Тяжеловесно печатая шаг, он протянул руку. Я подала ему свою, готовясь к тому, что кости будут раздроблены. Вместо этого он поднял мои пальцы к губам и запечатлел на руке громкий, продолжительный, влажный поцелуй.
— М-м, да, — пробормотал он. — Фотографии совершенно не воздают вам должное, миссис Эмерсон. — Я продолжала ожидать возражений Эмерсона против продолжающихся длительных церемоний, бормотания и поцелуев. Комментариев, однако, не последовало, поэтому я отняла руку и пригласила лорда Блэктауэра сесть на стул. Проигнорировав мои слова, он рухнул на диван рядом со мной, с глухим стуком, от которого у меня всё затряслось. Со стороны Эмерсона по-прежнему не было никакой реакции, равно как и со стороны мистера Фортрайта, который спрятался в кресле, где пребывал, когда его дед ворвался к нам.
— Могу ли я предложить вам чашку чая или стакан бренди, лорд Блэктауэр? — спросила я.

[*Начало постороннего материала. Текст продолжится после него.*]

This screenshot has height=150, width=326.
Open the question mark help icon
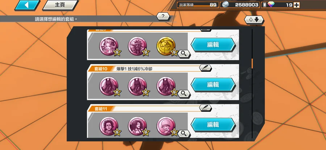tap(163, 16)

— Вы — воплощение доброты, сударыня, но я и так позволил себе чрезмерно злоупотребить добротой вашего характера. Позвольте мне только объяснить, почему я рискнул так бесцеремонно ворваться сюда, после чего я удалюсь — равно как и мой внук, чьё присутствие является причиной, если не оправданием, моего хамства. — Он даже не взглянул на мистера Фортрайта, но продолжил после незначительной паузы: — Я намеревался обратиться к вам и вашему уважаемому мужу надлежащим образом. Однако сегодня я случайно узнал, что мой внук взял на себя смелость опередить меня, и был вынужден действовать быстро. Миссис Эмерсон… — Он наклонился ко мне и положил руку на моё колено. — Миссис Эмерсон! Мой сын жив! Найдите его! Верните мне его!
Рука была тяжёлой, как камень, и холодной, как лёд. Я уставилась на вены, извивающиеся под кожей, как жирные синие черви, и пучки серовато-рыжих волос на пальцах. И по-прежнему никаких возражений от Эмерсона! Совершенно необъяснимо!